Sariñana

A quien le hago llegar esta pena, esta carta. ¿A quién? Quién te va a escuchar en el desierto. Quién va a creer en ti. Quién sabe de ti. ¿Quién te habla? ¿Quien te hace reír? ¿Quién es el día domingo? ¿A quién le haces bien?

He subido de peso, tengo barba, no tengo plata ni pega. Vivo donde mi hermana. Como a escondidas. Lloro mucho.  No tengo ánimo. No tengo ganas. Han pasado tantos años y no logro salir de esto. Hernán ya no está. Nunca estuvo en realidad, pero estaba ahí. Ahora que no está pienso que no es tan difícil irse. Las cosas salieron mal desde ese día. Todo todo todo todo salió mal. No, no me vengan con que hice mil cosas. Las odié todas. Odio todo lo que hago. Odio que no haya ninguna satisfacción. Soy pobre. Literalmente. Apenas tengo unas ropas. Con suerte tengo una educación. Con suerte tengo un techo.

No me he suicidado porque, no sé. Me da miedo. Hasta morir me da miedo. Hernán lo hizo y la vida continúa. La vida continúa. Estoy donde la Rebe que trabaja en sus cosas incansablemente, la Andrea duerme en el sillón. Yo escucho una canción y tomo cerveza, espero curarme y no saber nada del mundo en un rato más. Llorar.

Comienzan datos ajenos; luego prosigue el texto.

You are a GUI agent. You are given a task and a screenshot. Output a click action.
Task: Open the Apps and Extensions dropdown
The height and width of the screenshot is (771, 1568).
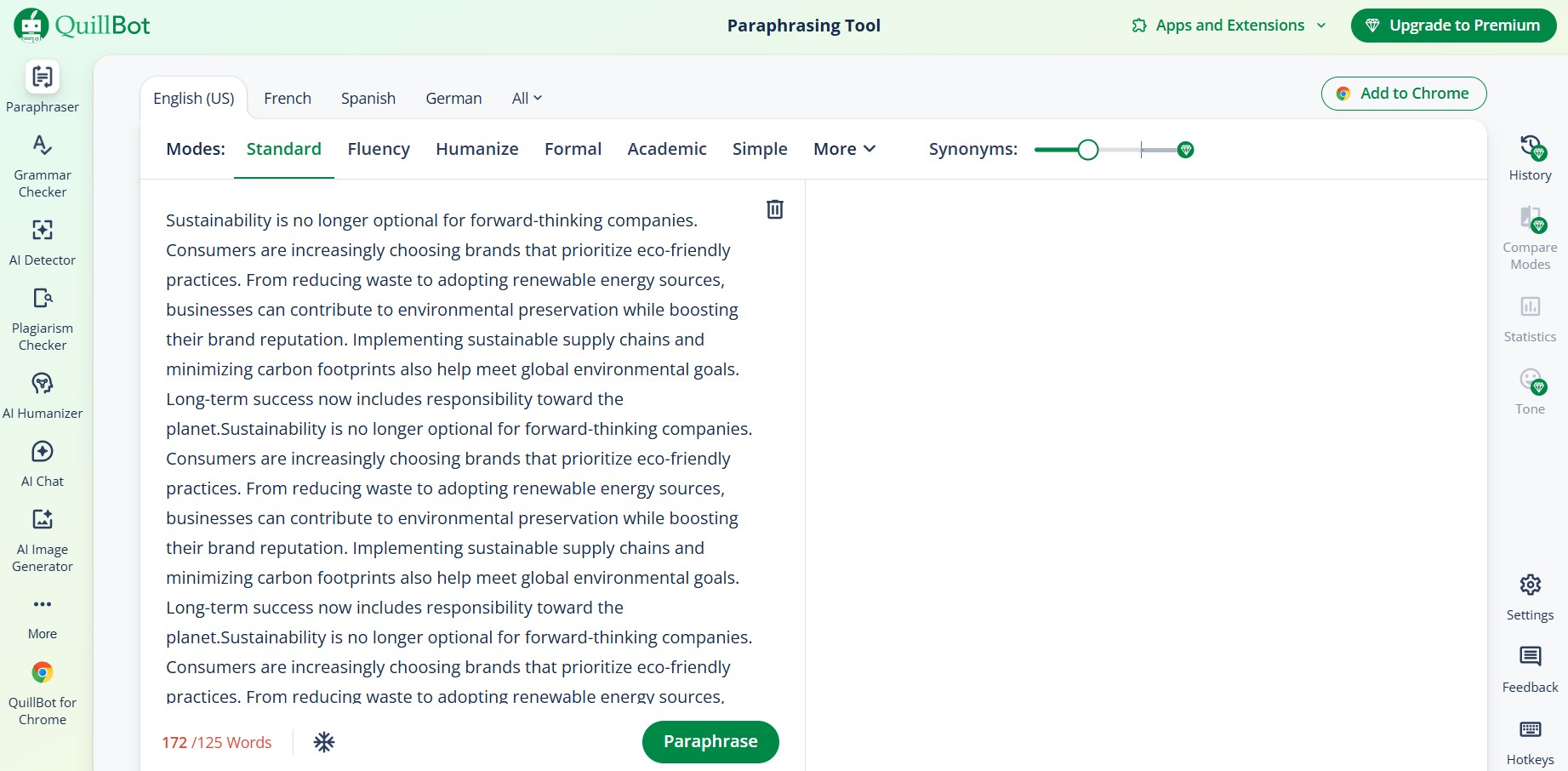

Estoy asqueroso. Mi pelo, la barba, mi guata, mis dientes amarillos por el café. Hablo y me tiembla la voz. No sé terminar frases o historias. La gente no te escucha. Los otros ganan, ganan plata, tienen una carrera universitaria, pega, familia, pololos, parejas, hijos. Lo sé, la vida no es tan sencilla con esas cosas encima, pero al menos tienen un propósito. Yo no. No tengo un propósito. Dime, por qué me tengo que levantar en la mañana? ¿Para qué? Todo salió mal desde ese día. Nunca he podido decirte lo mucho que lo siento. Lo mucho que me destruyó perderte. Lo mucho que vivo destruído, deprimido, enojado, frustrado. Hoy fui a enseñarle a la Rebe y a la Andrea a manejar y pasé por esas calles donde me enseñaste. Quería verlo. Quería mirar ese pasaje ancho donde no perdí la paciencia con tu mamá cuando no sabía darse vuelta en el auto. Miraba en cada vuelta. Salté y caí mal. Salté y me fui. Salté y caímos mal.

Nada me importa en la vida hoy, ni mi hermana que ha sido muy amable. A mis hermanas no les importo. A mis papás no les importo. No tengo cariño. El único cariño que recibo es de unos perros que se me acercan. Vivo sin cariño, sin amor.

Me quiero morir. Todos los días. Dejar esta miseria atrás. Esta pobreza. No sé cómo salir adelante, no sé cómo ser feliz. Cómo vivir.